◆ **The request**
Report each line of the material below that contains the word "perform", treating uppercase and lowercase letters as distinct.

◆ **Data entries**
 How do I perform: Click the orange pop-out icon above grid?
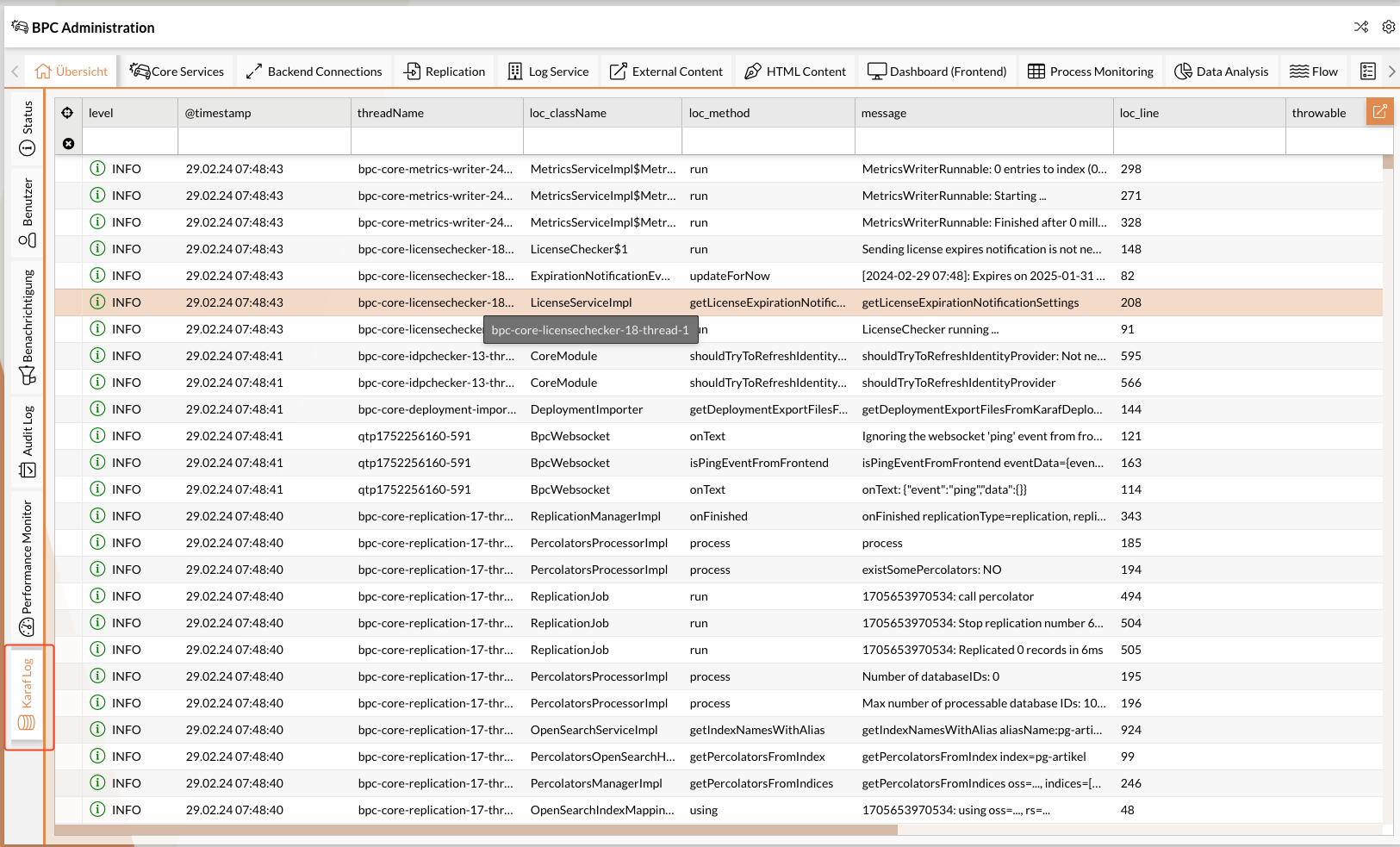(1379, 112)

...

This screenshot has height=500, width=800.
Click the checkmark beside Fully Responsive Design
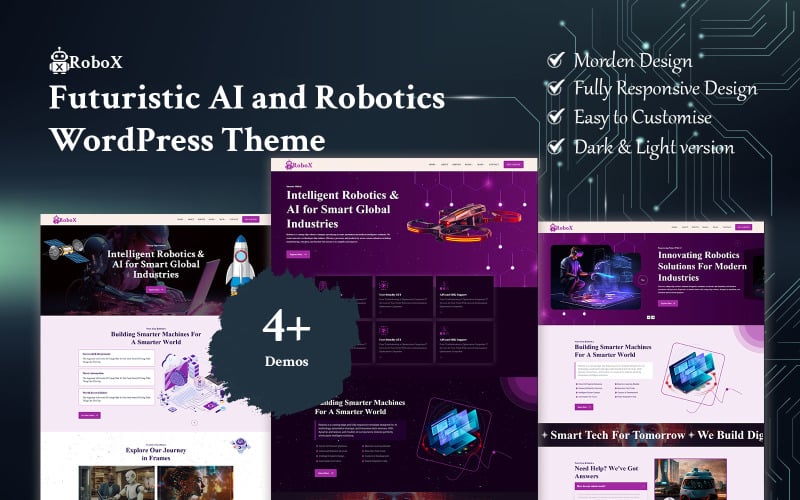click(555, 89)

...

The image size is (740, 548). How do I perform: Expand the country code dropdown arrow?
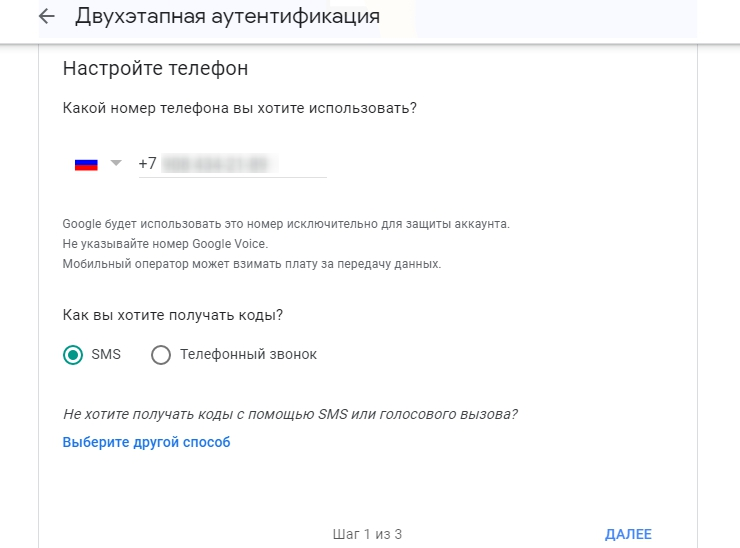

◆ **Written response**
 How do I perform: Click the orange pop-out icon above grid?
The image size is (740, 548). How do I perform: Expand the country code dropdown arrow?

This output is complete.